Тадеу крепко-крепко обнял Жуди. Он еще не верил своему счастью. Ведь он очень любил эту девушку и никогда не переставал любить. Только одно время ему было очень больно вспоминать о своей любви...

— Как же мы с тобой похожи, — ласково сказал он ей, — хоть и совсем разные. Мы с тобой не слишком везучие. Всю жизнь нам придется отстаивать свое счастье!

И Тадеу, говоря это, был совсем недалек от истины. Отстаивать свое счастье ему пришлось очень скоро. Буквально на следующее утро он получил записочку, в которой ему было назначено свидание. Его призывал к себе отец.

Тадеу добрался до окраины Маримбы. Потом дорога кончалась, и ему нужно было идти пешком. По каменистой тропке он добрался, наконец, до убежища в густых зарослях, где ждал его Эзекиел.

Но сын пришел на это свидание только для того, чтобы сказать, что больше никогда не придет ни на одну встречу. Пусть отец забудет, что у него когда-то был сын. И вот он стоял молча и ждал, что скажет ему отец.

— Наконец-то ты завел себе богатую девушку! — Эзекиел рассмеялся скрипучим смехом. — Наконец ты понял, что без денег не проживешь. Но деньгами нужно делиться!

Лицо Тадеу исказилось от ненависти. Если бы он мог, он бы придушил своего мучителя собственными руками!

— Не приближайся ко мне, — хрипло сказал он, — я за себя не отвечаю! После того как ты убил Лу...

— Она тебе не подходила, — спокойно заявил Эзекиел. — Я заботился исключительно о твоем благе. Как-никак я твой отец, и мне лучше знать, что для тебя хорошо и что плохо. Теперь ты на правильном пути. Так вот насчет денег... Мне их нужно много.

Кулаки Тадеу сжимались и разжимались, он едва сдерживался, чтобы не кинуться и не уничтожить этого тщедушного старика, который, будто зловредное ядовитое растение, уничтожал все вокруг. Но, совершив над собой усилие, он овладел собой.
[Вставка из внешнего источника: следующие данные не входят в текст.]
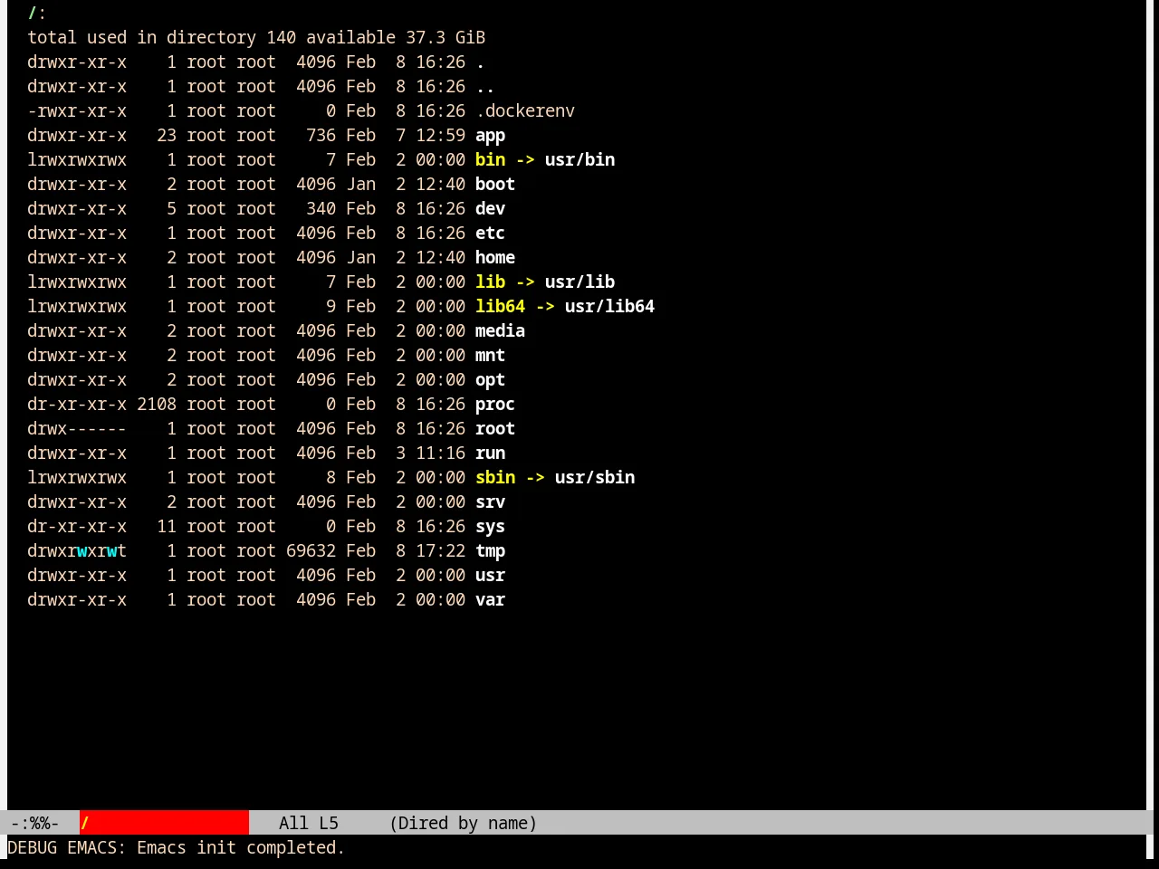Click the 'All L5' position indicator
The image size is (1159, 869).
308,823
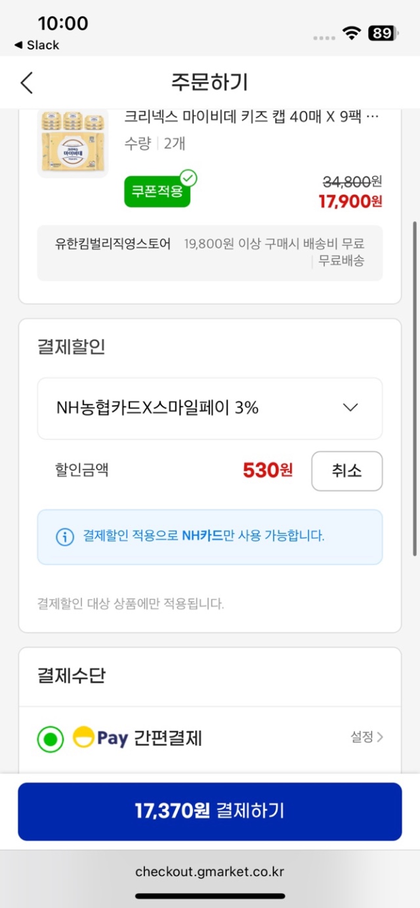Select the Pay 간편결제 radio button
420x908 pixels.
[x=51, y=739]
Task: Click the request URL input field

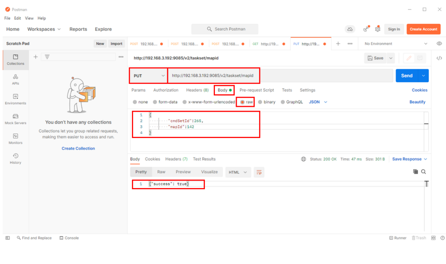Action: (279, 76)
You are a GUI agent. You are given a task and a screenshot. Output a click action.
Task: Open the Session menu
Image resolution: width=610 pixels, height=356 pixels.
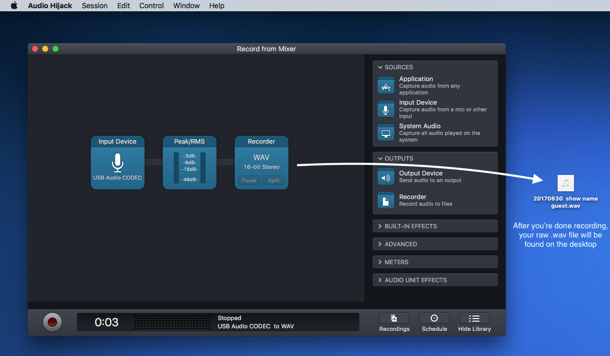coord(95,6)
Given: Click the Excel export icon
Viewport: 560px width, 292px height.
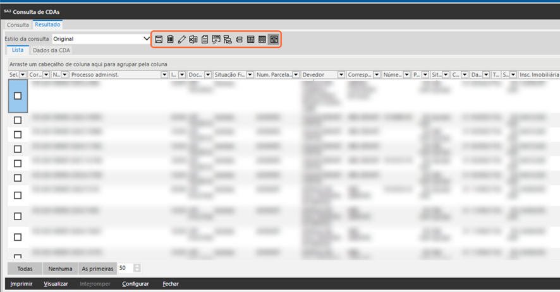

— В детстве ты бил меня, — сказал он. — Но я этого делать не буду. Тобой займется правосудие. Я немедленно сообщу о тебе в полицию. Немедленно! Немедленно!

Тадеу круто повернулся и пошел назад по каменистой дорожке.

— Я — твой отец! — крикнул ему вслед Эзекиел. — Кроме меня, у тебя никого нет на этом свете! И однажды ты приползешь ко мне на коленях! На коленях!

— Отца у меня нет тоже! — донеслось с тропки до Эзекиела, и его лицо исказила злобная усмешка. Он часто предавал друзей ради денег и уж тем более никогда не давал спуску врагам.